Simply AWSOME work. I really admire y'alls talent!

Please enlighten me/us as to what your thoughts/plans are for the instrument panel. To me it appears that your boot cowl design is significantly different from a standard Cub and I know y'all must have a plan...

John Scott
 
Please enlighten me/us as to what your thoughts/plans are for the instrument panel. To me it appears that your boot cowl design is significantly different from a standard Cub and I know y'all must have a plan...
John Scott

Have you ever felt how heavy those things are? Its a cub, it does not need to have the same amount of instrumentation as a king air. After SNF I will post the "panel" and some more info on our plan. Light weight, just like Crash says is the name of the game.
 
You fellas are making great progress. It is looking very nice. What was the source for the firewall blanket? I like it.
Howard
 
So a little time has passed and we have finished the fuselage! Well kinda, wiring, fuel, But we are moving on to the wings. We were at Sun n fun (Friday-Sun) and picked up our spars from Scott and Steve at DE aircraft. Nice people and real easy to deal with. Got some great pictures of Legends and Back country's uncovered cub wings and had a few $10 hockey puck hamburgers.

Now that we are back, we have started to repair/rebuild a set of ribs. We might have a solution to the splices that Univair uses that wrap around. I will post some pictures soon.

What screws work the BEST for holding the ribs to the spars? I know they are #4 type z pk, but what ones do/did you use? Which ones do we need to avoid?
 
Get the screws that hold ribs or anything else to the spars from Dakota Cub. They don't break or strip, been there, done that and said some very choice words. Do yourself an enormous favor and find a 12" long #1 Phillips head screw driver as well.
 
An 530-4r4 is what I used.

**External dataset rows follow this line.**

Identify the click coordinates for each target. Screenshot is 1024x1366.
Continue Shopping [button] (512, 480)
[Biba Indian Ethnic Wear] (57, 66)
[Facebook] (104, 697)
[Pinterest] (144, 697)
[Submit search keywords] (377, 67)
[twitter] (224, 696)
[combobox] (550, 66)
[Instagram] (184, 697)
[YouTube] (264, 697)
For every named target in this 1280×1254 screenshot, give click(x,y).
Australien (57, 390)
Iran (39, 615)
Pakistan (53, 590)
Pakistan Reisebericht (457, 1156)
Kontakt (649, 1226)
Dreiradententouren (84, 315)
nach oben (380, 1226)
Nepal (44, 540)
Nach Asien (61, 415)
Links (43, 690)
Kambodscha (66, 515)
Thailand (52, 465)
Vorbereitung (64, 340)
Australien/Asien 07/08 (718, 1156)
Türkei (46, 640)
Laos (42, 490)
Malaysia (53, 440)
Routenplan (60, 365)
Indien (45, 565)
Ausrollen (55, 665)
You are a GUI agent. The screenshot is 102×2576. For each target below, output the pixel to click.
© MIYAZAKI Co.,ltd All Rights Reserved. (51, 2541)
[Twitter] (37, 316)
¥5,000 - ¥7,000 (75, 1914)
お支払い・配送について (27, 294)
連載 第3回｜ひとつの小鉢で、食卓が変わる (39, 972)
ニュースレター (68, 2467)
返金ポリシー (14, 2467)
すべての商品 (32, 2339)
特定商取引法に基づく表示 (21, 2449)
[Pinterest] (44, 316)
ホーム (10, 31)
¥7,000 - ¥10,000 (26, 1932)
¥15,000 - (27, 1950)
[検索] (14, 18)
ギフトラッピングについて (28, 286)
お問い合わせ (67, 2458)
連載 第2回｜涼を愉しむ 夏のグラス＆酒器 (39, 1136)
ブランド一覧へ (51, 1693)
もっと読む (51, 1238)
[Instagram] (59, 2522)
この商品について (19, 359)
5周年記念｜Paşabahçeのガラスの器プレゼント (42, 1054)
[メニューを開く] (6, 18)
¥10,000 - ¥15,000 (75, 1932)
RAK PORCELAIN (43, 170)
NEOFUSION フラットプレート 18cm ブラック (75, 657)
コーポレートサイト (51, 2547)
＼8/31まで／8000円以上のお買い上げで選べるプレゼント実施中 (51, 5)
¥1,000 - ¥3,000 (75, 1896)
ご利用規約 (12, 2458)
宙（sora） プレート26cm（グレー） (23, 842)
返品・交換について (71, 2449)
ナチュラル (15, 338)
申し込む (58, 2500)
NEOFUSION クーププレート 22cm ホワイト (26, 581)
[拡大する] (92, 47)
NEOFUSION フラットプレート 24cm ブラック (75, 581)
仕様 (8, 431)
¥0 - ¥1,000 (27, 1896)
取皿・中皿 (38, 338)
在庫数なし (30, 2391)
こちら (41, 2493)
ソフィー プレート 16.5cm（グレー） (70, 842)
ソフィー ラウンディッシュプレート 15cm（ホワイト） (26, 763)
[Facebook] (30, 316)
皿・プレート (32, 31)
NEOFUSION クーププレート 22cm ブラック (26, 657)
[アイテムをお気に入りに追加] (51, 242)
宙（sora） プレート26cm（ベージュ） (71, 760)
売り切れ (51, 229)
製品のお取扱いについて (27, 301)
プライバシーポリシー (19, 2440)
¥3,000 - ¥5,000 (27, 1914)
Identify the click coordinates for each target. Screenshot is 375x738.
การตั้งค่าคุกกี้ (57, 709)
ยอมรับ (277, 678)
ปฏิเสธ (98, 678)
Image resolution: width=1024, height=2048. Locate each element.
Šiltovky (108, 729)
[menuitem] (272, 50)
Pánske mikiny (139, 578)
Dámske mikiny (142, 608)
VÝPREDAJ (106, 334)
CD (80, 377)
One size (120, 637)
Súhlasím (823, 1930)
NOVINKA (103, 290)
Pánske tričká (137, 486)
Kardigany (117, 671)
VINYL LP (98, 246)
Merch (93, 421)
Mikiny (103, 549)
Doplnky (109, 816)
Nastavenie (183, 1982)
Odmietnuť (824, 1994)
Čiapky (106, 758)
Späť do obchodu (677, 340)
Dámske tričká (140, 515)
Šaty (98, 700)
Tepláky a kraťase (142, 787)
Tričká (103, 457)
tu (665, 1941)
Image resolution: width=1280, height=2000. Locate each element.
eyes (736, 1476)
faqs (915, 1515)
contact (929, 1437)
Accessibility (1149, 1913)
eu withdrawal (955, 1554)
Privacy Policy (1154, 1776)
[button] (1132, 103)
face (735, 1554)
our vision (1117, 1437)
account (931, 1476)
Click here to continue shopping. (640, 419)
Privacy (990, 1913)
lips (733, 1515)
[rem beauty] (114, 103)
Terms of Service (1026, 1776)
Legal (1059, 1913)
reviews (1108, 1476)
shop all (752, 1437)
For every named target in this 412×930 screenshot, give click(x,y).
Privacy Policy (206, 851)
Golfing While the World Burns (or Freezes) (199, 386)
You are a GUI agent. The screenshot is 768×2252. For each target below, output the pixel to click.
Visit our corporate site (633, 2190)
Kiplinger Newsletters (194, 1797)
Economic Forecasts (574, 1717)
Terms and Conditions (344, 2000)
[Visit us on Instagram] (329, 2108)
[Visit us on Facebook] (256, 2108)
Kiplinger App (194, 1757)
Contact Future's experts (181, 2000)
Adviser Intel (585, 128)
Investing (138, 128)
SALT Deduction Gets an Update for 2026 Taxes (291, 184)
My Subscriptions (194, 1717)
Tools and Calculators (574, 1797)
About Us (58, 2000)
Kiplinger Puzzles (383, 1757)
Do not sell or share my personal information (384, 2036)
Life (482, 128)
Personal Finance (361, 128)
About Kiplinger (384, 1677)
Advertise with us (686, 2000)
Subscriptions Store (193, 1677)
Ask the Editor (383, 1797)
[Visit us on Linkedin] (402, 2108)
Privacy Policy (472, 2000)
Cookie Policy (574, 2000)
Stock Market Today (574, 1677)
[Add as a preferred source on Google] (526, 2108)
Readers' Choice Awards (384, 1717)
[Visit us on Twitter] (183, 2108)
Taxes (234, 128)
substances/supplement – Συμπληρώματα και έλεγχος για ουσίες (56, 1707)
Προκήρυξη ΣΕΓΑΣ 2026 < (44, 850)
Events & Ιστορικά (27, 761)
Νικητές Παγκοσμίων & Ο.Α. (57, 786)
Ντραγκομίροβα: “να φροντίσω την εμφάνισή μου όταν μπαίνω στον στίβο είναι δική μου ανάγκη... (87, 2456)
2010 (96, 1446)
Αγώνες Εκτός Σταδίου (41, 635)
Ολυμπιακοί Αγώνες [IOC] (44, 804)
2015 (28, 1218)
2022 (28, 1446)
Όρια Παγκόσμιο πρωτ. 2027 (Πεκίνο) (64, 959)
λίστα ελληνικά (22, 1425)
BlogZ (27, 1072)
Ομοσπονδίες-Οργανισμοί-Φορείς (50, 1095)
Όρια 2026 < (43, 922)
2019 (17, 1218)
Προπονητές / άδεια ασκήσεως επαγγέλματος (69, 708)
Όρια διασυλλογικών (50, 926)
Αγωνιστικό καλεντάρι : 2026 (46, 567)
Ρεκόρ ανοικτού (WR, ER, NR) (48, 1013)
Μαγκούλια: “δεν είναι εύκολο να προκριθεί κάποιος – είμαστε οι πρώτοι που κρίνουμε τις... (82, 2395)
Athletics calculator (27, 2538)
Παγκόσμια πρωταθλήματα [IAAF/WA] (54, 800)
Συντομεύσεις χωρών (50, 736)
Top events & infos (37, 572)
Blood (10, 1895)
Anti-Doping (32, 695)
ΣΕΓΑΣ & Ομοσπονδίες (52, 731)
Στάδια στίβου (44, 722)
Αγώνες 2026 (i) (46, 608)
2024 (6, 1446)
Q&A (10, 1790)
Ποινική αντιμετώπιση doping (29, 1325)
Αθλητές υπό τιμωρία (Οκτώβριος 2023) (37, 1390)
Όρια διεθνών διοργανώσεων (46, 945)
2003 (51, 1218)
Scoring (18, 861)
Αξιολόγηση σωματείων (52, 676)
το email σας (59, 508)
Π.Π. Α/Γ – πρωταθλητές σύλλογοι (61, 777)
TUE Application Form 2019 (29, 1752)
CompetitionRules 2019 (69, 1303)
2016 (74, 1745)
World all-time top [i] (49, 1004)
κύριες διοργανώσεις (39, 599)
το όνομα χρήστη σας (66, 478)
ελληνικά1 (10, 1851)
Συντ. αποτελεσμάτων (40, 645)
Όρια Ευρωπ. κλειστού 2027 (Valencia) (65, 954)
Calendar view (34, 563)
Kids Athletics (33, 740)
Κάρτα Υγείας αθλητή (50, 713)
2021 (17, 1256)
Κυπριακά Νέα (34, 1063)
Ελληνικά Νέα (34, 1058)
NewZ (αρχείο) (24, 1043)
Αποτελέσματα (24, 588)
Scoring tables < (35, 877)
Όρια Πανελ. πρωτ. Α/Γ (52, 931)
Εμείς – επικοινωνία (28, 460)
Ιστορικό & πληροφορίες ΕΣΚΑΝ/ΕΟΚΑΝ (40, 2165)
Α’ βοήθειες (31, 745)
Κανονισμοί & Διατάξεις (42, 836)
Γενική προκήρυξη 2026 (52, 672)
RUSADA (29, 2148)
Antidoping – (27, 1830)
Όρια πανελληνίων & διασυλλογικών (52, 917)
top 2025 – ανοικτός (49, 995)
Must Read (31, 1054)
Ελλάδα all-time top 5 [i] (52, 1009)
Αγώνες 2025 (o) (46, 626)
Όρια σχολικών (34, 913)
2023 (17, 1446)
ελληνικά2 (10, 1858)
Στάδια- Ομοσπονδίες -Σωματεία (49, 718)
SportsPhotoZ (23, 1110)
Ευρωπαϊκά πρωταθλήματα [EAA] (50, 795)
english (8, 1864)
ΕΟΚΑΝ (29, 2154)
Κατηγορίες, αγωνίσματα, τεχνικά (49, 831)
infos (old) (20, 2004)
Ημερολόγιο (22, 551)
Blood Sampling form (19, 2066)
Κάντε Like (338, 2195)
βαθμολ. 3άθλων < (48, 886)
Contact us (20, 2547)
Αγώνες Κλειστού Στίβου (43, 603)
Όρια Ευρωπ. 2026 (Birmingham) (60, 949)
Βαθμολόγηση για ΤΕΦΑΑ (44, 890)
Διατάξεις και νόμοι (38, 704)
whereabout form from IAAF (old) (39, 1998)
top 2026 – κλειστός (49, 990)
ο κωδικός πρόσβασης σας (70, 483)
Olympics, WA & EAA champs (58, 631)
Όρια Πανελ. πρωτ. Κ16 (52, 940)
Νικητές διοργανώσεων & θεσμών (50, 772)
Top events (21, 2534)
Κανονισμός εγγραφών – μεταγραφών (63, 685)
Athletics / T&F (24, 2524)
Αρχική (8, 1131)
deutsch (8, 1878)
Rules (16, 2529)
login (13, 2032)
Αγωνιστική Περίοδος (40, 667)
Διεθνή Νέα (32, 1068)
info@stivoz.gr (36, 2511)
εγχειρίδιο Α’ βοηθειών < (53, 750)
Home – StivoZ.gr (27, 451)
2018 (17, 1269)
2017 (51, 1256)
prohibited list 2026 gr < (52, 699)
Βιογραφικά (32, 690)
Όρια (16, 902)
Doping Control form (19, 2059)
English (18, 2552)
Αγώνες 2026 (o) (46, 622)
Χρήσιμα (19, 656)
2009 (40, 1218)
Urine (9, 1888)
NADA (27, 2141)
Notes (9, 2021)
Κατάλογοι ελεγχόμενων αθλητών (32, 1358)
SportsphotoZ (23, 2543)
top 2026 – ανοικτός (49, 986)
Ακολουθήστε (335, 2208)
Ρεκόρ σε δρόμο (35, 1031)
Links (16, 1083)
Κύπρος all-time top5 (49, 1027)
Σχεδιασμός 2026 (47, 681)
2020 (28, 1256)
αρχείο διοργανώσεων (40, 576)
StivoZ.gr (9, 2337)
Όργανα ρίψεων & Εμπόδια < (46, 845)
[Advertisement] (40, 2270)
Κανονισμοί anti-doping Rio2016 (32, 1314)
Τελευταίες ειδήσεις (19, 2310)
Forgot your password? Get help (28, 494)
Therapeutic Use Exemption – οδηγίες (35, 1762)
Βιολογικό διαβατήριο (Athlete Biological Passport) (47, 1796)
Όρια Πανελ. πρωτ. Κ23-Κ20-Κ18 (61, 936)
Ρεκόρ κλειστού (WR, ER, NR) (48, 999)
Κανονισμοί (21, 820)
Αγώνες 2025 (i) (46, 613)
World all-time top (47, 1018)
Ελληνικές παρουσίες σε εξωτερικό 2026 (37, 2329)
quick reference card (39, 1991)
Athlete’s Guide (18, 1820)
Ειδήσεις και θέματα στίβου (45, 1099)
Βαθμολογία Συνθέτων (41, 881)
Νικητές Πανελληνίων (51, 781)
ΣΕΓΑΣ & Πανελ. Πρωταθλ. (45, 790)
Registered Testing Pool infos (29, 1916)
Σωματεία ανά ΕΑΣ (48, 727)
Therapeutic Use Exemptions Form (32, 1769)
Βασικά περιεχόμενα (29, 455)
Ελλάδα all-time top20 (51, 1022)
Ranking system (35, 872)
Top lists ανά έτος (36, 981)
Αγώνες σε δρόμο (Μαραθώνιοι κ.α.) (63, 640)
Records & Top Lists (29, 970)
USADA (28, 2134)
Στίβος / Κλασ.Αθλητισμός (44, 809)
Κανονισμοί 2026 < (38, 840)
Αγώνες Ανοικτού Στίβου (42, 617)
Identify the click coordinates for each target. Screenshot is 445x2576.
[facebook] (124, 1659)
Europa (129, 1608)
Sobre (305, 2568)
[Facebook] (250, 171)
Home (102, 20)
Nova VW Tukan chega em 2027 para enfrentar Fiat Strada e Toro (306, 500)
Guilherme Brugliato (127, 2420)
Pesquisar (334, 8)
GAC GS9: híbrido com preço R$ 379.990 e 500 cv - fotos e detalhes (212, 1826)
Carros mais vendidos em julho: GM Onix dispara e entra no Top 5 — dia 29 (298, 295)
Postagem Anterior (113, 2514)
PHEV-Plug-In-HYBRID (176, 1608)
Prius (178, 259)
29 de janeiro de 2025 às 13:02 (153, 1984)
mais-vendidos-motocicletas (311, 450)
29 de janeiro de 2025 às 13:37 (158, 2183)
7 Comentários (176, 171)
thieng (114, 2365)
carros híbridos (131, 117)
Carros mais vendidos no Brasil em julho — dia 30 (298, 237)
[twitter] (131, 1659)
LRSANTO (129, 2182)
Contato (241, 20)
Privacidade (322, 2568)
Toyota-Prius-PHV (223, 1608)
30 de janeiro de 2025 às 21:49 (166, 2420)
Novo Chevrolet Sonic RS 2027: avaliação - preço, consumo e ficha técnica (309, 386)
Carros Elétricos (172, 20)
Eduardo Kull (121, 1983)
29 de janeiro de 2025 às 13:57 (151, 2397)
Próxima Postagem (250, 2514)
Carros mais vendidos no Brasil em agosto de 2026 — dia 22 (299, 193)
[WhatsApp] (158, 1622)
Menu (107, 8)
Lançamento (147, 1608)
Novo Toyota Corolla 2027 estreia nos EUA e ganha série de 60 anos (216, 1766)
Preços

They have a deeper head than a regular pk screw, so it's harder for the screwdriver to slip. Having a really long screwdriver-like 18 inches at least will be really important too.
 
Update: Ordered the screws from Dakota, they say 225 per 16 rib wing. We are going 13 rib, so I ordered 500 and Dad said I should have ordered 800! I also am now a member of Cub Club and after Jordan tried hard not to sell me the DVD for the wing (kidding) I purchased that too. He said it is like a Stitts or King tape, so I will chug a red bull prior to starting the tape. The rib repairs are coming along nicely and I will post some pictures early this week.

I have some questions for the masses.

1. I have noticed that the aileron false spar on a -18 is different than the flap false spar. The -22 is Straight across and uses bent hangers for the flaps to compensate. The -18 uses straight hangers for the flaps. I have both sets available so that is not the problem, but I have to know, which is better? Does it matter? What are the flight differences?

2. Round or square tips? I have read it ALL, and it seems like Ford vs Chevy

3. Extended flaps to fuselage. Pros/cons?
 
You won't use that many of the Dakota screws though. They are used to install the ribs to spars, leading edge skins to spars and the 3/8" channel braces to the spars.

Tips are all up to the individual, there is enough already posted to educate yourself on everyones opinions.

Tuft the fuselage with stock flaps and you get all kinds of burbles all down the side of the fuselage. Bring the flaps inboard and they smooth out.